Per di più, e questo costituisce a buona ragione motivo ulteriore di preoccupazione e dissenso dei frequentatori del parco, il Centro Direzionale e multiservizi porterà, come corollario, la realizzazione di una strada di collegamento con la via Cortonese con conseguente possibilità di accesso alle auto che attualmente è naturalmente vietato. Ulteriore conseguenza sarà la realizzazione di uno o più parcheggi (si parla di un’area con addirittura 200 posti macchina).
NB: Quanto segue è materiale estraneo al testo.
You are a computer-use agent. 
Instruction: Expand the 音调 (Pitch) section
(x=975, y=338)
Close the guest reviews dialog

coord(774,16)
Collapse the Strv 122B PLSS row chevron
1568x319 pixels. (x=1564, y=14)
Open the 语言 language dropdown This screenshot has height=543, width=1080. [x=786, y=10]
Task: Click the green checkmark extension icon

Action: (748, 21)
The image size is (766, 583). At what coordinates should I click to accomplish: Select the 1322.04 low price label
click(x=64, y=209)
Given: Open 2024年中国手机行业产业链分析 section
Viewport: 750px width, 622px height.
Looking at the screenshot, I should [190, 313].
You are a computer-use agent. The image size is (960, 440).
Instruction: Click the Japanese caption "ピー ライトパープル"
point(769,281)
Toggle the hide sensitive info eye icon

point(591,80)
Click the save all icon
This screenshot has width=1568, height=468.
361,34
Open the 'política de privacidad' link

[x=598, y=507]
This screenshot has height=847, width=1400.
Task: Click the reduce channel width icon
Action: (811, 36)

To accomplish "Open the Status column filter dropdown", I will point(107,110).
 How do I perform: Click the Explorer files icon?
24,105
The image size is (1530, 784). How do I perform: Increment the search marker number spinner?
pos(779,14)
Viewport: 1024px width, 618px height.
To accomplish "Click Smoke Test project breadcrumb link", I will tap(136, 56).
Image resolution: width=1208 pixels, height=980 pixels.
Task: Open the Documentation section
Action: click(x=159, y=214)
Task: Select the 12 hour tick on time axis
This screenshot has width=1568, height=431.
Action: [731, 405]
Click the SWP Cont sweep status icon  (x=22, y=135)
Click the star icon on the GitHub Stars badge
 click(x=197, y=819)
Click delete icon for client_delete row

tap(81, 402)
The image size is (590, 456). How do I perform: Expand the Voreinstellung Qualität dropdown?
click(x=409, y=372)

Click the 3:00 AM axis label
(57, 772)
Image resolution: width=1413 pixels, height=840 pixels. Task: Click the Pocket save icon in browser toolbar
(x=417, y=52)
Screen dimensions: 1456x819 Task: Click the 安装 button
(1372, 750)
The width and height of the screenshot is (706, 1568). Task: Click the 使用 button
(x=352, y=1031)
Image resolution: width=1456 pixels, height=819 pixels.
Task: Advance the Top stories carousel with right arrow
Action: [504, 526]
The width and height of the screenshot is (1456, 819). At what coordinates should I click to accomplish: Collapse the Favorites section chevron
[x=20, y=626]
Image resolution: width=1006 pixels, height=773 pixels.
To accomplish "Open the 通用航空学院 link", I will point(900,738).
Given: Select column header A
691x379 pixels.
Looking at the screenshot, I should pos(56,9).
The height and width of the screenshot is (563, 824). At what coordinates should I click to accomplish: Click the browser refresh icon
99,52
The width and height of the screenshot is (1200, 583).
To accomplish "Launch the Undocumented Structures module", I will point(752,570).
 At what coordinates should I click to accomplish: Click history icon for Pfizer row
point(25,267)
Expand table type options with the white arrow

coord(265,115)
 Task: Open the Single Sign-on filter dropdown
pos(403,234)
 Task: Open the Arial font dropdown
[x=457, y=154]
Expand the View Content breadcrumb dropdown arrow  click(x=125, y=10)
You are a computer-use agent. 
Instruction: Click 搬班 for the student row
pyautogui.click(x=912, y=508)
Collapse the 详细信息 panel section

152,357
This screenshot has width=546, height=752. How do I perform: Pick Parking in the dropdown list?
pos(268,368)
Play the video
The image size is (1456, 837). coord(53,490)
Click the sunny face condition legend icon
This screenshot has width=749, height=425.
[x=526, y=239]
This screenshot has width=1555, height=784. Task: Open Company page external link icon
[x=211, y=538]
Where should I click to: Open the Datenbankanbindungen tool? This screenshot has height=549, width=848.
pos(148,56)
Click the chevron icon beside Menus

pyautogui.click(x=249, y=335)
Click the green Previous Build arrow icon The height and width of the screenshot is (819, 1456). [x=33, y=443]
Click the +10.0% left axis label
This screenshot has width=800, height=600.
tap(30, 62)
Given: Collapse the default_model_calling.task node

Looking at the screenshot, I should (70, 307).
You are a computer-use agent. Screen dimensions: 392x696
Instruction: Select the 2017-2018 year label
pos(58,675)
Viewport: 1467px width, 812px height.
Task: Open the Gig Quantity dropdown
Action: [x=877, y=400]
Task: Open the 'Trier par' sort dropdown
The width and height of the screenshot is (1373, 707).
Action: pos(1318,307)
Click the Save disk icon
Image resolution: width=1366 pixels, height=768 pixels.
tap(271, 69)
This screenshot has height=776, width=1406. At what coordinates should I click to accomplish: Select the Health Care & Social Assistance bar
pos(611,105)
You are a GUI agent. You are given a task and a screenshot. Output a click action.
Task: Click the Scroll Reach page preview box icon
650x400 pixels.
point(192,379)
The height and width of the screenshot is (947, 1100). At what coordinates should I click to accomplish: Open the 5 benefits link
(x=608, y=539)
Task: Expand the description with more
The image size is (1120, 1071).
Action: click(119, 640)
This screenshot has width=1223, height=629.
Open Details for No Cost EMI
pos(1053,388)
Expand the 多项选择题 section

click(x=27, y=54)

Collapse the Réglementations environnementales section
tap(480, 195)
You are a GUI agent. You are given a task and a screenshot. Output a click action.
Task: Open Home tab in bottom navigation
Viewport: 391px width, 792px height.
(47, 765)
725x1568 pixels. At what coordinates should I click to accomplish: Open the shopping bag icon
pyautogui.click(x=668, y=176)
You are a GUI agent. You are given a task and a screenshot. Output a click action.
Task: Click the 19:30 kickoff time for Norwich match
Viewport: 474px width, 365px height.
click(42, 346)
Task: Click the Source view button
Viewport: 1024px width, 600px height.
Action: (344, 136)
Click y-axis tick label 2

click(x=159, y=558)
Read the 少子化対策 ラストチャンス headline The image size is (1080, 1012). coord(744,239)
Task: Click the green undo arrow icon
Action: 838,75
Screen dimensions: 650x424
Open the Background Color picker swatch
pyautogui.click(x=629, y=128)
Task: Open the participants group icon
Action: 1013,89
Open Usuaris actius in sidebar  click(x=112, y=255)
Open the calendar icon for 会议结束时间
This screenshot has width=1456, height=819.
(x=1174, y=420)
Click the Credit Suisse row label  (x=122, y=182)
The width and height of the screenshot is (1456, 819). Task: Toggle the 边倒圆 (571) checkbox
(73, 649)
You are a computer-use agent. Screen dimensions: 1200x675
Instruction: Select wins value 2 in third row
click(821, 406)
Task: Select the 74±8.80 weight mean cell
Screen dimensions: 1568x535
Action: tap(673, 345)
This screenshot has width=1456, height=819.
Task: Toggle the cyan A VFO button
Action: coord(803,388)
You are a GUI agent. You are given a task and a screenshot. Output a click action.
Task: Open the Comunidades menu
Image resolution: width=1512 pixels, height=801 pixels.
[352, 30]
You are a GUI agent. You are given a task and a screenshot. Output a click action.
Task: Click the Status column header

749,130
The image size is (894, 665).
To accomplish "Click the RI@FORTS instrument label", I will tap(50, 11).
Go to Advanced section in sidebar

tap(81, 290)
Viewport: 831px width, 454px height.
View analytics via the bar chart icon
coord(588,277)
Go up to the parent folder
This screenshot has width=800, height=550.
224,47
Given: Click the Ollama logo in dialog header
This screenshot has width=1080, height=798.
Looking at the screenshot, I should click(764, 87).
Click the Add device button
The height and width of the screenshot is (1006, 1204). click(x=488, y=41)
Ci vuol poco a capire che la nuova struttura è destinata a cambiare la natura del parco o, meglio, che esso non sarà più tale, drasticamente ridimensionato in una ben più ristretta area verde a monte del nuovo edificio. Adesso si aprirà un processo al passato, perché l’autorizzazione a costruire viene sostanzialmente dalla precedente amministrazione e al presente, perché la nuova Giunta avrebbe dovuto e potuto mettere nuovi vincoli e risparmiare la beffa di "inaugurare", non più di tre mesi fa, la parte di parco che ora sarà compromessa. Comunque sia rimane l’amara costatazione che l’idea di una città del cemento, a Perugia, non muore mai.